Try it: Copy all records verbatim.

Information shown:
>>>
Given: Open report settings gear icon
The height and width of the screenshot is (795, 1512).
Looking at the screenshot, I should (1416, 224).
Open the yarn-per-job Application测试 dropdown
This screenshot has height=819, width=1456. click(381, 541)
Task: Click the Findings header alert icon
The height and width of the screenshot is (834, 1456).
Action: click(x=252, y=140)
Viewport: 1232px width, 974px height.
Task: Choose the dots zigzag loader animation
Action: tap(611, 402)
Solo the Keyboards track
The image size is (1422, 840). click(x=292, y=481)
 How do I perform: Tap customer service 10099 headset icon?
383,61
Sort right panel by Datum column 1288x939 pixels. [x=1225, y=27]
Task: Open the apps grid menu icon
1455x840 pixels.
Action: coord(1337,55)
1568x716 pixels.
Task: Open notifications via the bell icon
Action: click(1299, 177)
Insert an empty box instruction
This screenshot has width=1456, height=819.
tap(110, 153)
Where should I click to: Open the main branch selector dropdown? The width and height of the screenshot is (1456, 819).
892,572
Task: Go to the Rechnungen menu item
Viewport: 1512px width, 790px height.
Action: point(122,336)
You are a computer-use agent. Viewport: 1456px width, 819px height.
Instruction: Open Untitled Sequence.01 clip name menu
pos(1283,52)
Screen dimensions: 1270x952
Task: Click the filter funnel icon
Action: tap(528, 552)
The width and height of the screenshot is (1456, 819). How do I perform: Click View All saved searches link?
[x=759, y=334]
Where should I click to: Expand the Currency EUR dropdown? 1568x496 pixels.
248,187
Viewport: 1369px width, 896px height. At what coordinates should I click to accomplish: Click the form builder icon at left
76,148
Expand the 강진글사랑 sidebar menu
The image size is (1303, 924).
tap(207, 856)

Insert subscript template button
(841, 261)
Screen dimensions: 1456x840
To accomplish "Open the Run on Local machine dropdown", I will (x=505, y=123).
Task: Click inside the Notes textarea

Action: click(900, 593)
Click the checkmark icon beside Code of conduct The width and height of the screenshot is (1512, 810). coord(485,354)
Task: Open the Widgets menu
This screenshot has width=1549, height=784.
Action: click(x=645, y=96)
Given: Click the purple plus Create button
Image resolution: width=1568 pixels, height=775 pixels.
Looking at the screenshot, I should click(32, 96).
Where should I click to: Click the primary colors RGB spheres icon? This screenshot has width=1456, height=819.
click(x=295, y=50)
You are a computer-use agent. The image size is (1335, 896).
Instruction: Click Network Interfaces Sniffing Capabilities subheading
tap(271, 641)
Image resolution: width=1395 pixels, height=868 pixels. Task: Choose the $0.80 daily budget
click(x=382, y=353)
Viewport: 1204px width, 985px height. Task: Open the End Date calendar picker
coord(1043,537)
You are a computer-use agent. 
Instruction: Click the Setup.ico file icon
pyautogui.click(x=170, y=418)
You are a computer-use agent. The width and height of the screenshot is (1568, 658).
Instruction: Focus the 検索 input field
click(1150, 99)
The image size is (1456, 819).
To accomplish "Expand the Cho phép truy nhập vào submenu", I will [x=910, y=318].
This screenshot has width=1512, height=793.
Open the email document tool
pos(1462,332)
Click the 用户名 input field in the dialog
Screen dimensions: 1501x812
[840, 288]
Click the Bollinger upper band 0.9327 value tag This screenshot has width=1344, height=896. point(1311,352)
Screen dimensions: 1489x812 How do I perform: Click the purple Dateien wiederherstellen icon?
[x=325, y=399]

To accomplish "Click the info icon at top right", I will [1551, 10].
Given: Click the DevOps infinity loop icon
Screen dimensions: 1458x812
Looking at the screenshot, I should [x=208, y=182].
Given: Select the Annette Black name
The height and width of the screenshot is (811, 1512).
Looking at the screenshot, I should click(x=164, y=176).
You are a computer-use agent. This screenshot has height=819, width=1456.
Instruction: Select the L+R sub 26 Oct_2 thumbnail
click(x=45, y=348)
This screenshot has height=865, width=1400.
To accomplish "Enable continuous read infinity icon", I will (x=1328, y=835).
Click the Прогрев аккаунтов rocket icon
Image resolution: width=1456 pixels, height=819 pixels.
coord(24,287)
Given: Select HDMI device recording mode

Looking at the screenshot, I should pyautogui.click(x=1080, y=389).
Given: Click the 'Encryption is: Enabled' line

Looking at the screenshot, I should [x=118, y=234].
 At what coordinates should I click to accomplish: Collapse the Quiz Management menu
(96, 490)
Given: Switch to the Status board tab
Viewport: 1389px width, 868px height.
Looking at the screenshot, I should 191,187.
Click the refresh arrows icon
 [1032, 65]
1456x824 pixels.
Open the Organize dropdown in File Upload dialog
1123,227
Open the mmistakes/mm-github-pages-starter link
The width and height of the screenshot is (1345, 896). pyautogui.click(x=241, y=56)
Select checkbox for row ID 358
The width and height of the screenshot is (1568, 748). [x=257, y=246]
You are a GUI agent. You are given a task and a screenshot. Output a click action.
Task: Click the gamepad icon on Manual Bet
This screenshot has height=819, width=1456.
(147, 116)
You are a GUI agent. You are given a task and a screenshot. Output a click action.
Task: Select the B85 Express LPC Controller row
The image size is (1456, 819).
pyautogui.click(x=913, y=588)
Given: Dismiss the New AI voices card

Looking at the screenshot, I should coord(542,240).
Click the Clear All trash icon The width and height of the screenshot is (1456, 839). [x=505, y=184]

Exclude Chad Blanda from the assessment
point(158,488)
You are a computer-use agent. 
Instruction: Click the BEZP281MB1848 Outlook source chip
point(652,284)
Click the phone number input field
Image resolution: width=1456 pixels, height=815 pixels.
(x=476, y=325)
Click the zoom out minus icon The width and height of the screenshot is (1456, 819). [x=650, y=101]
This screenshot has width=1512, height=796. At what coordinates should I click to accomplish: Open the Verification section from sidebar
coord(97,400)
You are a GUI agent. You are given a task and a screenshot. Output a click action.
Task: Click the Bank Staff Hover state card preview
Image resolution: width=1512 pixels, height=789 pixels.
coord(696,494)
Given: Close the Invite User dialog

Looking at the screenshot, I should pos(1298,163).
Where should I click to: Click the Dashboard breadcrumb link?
<<<
Task solution:
Given: Open report settings gear icon
The height and width of the screenshot is (795, 1512).
Looking at the screenshot, I should (1416, 224).
Open the yarn-per-job Application测试 dropdown
This screenshot has height=819, width=1456. click(381, 541)
Task: Click the Findings header alert icon
The height and width of the screenshot is (834, 1456).
Action: click(x=252, y=140)
Viewport: 1232px width, 974px height.
Task: Choose the dots zigzag loader animation
Action: tap(611, 402)
Solo the Keyboards track
The image size is (1422, 840). click(x=292, y=481)
 How do I perform: Tap customer service 10099 headset icon?
383,61
Sort right panel by Datum column 1288x939 pixels. [x=1225, y=27]
Task: Open the apps grid menu icon
1455x840 pixels.
Action: coord(1337,55)
1568x716 pixels.
Task: Open notifications via the bell icon
Action: click(1299, 177)
Insert an empty box instruction
This screenshot has width=1456, height=819.
tap(110, 153)
Where should I click to: Open the main branch selector dropdown? The width and height of the screenshot is (1456, 819).
892,572
Task: Go to the Rechnungen menu item
Viewport: 1512px width, 790px height.
Action: point(122,336)
You are a computer-use agent. Viewport: 1456px width, 819px height.
Instruction: Open Untitled Sequence.01 clip name menu
pos(1283,52)
Screen dimensions: 1270x952
Task: Click the filter funnel icon
Action: tap(528, 552)
The width and height of the screenshot is (1456, 819). How do I perform: Click View All saved searches link?
[x=759, y=334]
Where should I click to: Expand the Currency EUR dropdown? 1568x496 pixels.
248,187
Viewport: 1369px width, 896px height. At what coordinates should I click to accomplish: Click the form builder icon at left
76,148
Expand the 강진글사랑 sidebar menu
The image size is (1303, 924).
tap(207, 856)

Insert subscript template button
(841, 261)
Screen dimensions: 1456x840
To accomplish "Open the Run on Local machine dropdown", I will (x=505, y=123).
Task: Click inside the Notes textarea

Action: click(900, 593)
Click the checkmark icon beside Code of conduct The width and height of the screenshot is (1512, 810). coord(485,354)
Task: Open the Widgets menu
This screenshot has width=1549, height=784.
Action: click(x=645, y=96)
Given: Click the purple plus Create button
Image resolution: width=1568 pixels, height=775 pixels.
Looking at the screenshot, I should click(32, 96).
Where should I click to: Click the primary colors RGB spheres icon? This screenshot has width=1456, height=819.
click(x=295, y=50)
You are a computer-use agent. The image size is (1335, 896).
Instruction: Click Network Interfaces Sniffing Capabilities subheading
tap(271, 641)
Image resolution: width=1395 pixels, height=868 pixels. Task: Choose the $0.80 daily budget
click(x=382, y=353)
Viewport: 1204px width, 985px height. Task: Open the End Date calendar picker
coord(1043,537)
You are a computer-use agent. 
Instruction: Click the Setup.ico file icon
pyautogui.click(x=170, y=418)
You are a computer-use agent. The width and height of the screenshot is (1568, 658).
Instruction: Focus the 検索 input field
click(1150, 99)
The image size is (1456, 819).
To accomplish "Expand the Cho phép truy nhập vào submenu", I will [x=910, y=318].
This screenshot has width=1512, height=793.
Open the email document tool
pos(1462,332)
Click the 用户名 input field in the dialog
Screen dimensions: 1501x812
[840, 288]
Click the Bollinger upper band 0.9327 value tag This screenshot has width=1344, height=896. point(1311,352)
Screen dimensions: 1489x812 How do I perform: Click the purple Dateien wiederherstellen icon?
[x=325, y=399]

To accomplish "Click the info icon at top right", I will [1551, 10].
Given: Click the DevOps infinity loop icon
Screen dimensions: 1458x812
Looking at the screenshot, I should [x=208, y=182].
Given: Select the Annette Black name
The height and width of the screenshot is (811, 1512).
Looking at the screenshot, I should click(x=164, y=176).
You are a computer-use agent. This screenshot has height=819, width=1456.
Instruction: Select the L+R sub 26 Oct_2 thumbnail
click(x=45, y=348)
This screenshot has height=865, width=1400.
To accomplish "Enable continuous read infinity icon", I will (x=1328, y=835).
Click the Прогрев аккаунтов rocket icon
Image resolution: width=1456 pixels, height=819 pixels.
coord(24,287)
Given: Select HDMI device recording mode

Looking at the screenshot, I should pyautogui.click(x=1080, y=389).
Given: Click the 'Encryption is: Enabled' line

Looking at the screenshot, I should [x=118, y=234].
 At what coordinates should I click to accomplish: Collapse the Quiz Management menu
(96, 490)
Given: Switch to the Status board tab
Viewport: 1389px width, 868px height.
Looking at the screenshot, I should 191,187.
Click the refresh arrows icon
 [1032, 65]
1456x824 pixels.
Open the Organize dropdown in File Upload dialog
1123,227
Open the mmistakes/mm-github-pages-starter link
The width and height of the screenshot is (1345, 896). pyautogui.click(x=241, y=56)
Select checkbox for row ID 358
The width and height of the screenshot is (1568, 748). [x=257, y=246]
You are a GUI agent. You are given a task and a screenshot. Output a click action.
Task: Click the gamepad icon on Manual Bet
This screenshot has height=819, width=1456.
(147, 116)
You are a GUI agent. You are given a task and a screenshot. Output a click action.
Task: Select the B85 Express LPC Controller row
The image size is (1456, 819).
pyautogui.click(x=913, y=588)
Given: Dismiss the New AI voices card

Looking at the screenshot, I should coord(542,240).
Click the Clear All trash icon The width and height of the screenshot is (1456, 839). [x=505, y=184]

Exclude Chad Blanda from the assessment
point(158,488)
You are a computer-use agent. 
Instruction: Click the BEZP281MB1848 Outlook source chip
point(652,284)
Click the phone number input field
Image resolution: width=1456 pixels, height=815 pixels.
(x=476, y=325)
Click the zoom out minus icon The width and height of the screenshot is (1456, 819). [x=650, y=101]
This screenshot has width=1512, height=796. At what coordinates should I click to accomplish: Open the Verification section from sidebar
coord(97,400)
You are a GUI agent. You are given a task and a screenshot. Output a click action.
Task: Click the Bank Staff Hover state card preview
Image resolution: width=1512 pixels, height=789 pixels.
coord(696,494)
Given: Close the Invite User dialog

Looking at the screenshot, I should pos(1298,163).
Where should I click to: Click the Dashboard breadcrumb link?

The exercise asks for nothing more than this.